The FDA has approved ensartinib (Ensacove) for the treatment of adult patients with ALK-positive locally advanced or metastatic non–small cell lung cancer (NSCLC) who have not previously received an ALK inhibitor.1
Ensartinib was evaluated in the randomized, open-label, phase 3 eXALT3 (NCT02767804) trial, in which 290 patients with locally advanced or metastatic ALK-positive NSCLC who had not previously received an ALK-targeted therapy were randomly assigned 1:1 to receive ensartinib or crizotinib (Xalkori).
The primary end point was progression-free survival (PFS) according to blinded independent central review. The key secondary end point was overall survival (OS).2 The results showed a statistically significant improvement in PFS compared with crizotinib (HR, 0.56; 95% CI, 0.40-0.79; P = .0007).1 The median PFS was 25.8 months (95% CI, 21.8-not estimable) in the ensartinib arm vs 12.7 months (95% CI, 9.2-16.6) in the crizotinib arm. There was no statistically significant difference in OS (HR, 0.88; 95% CI, 0.63-1.23; P = .4570).
The most common adverse effects that occurred in at least 20% of patients were rash, musculoskeletal pain, constipation, cough, pruritis, nausea, edema, pyrexia, and fatigue.
The multi-center eXALT3 trial enrolled patients at 120 centers across 21 countries between July 25, 2016, and November 12, 2018.2 The study included adult patients with advanced, recurrent, or metastatic ALK-positive NSCLC, as determined by local testing. Patients were required to have measurable disease per RECIST v1.1 criteria. Up to 1 prior line of chemotherapy for metastatic disease was allowed, and those with asymptomatic brain metastases were permitted to enroll.
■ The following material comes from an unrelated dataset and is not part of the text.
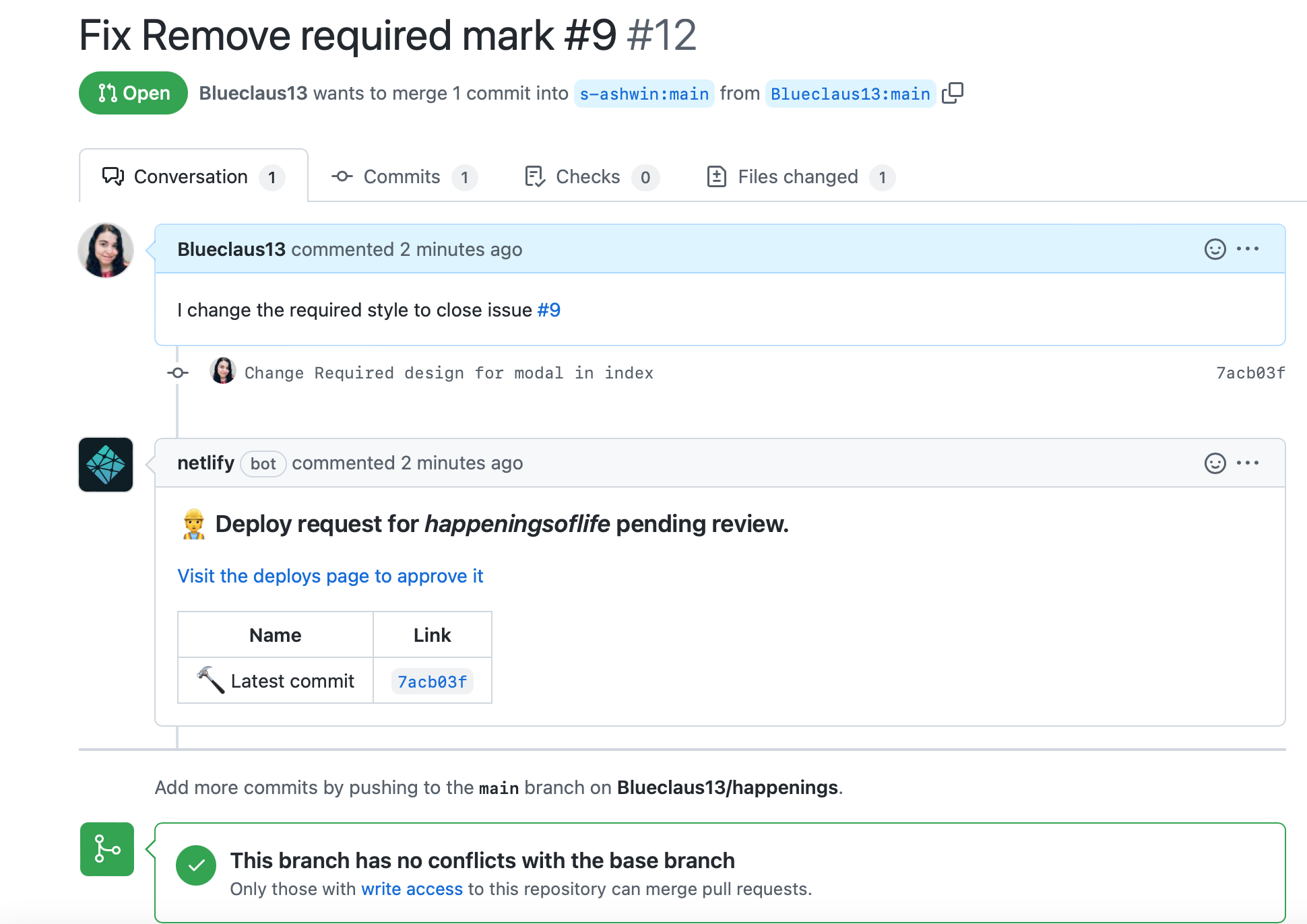Click the netlify bot avatar icon
The height and width of the screenshot is (924, 1307).
point(106,465)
Key exclusion criteria included cancer therapy within 4 weeks or radiotherapy within 14 days of study entry; and prior treatment with ALK TKIs or anti–PD-1/PD-L1 therapy.
Patients were randomly assigned to receive 225 mg of ensartinib once daily or 250 mg of crizotinib twice daily.
Other secondary end points included systemic and intracranial response and time to central nervous system progression. Efficacy was evaluated in the intention-to-treat population and a prespecified, modified ITT (mITT) population that included patients with central laboratory–confirmed ALK-positive NSCLC.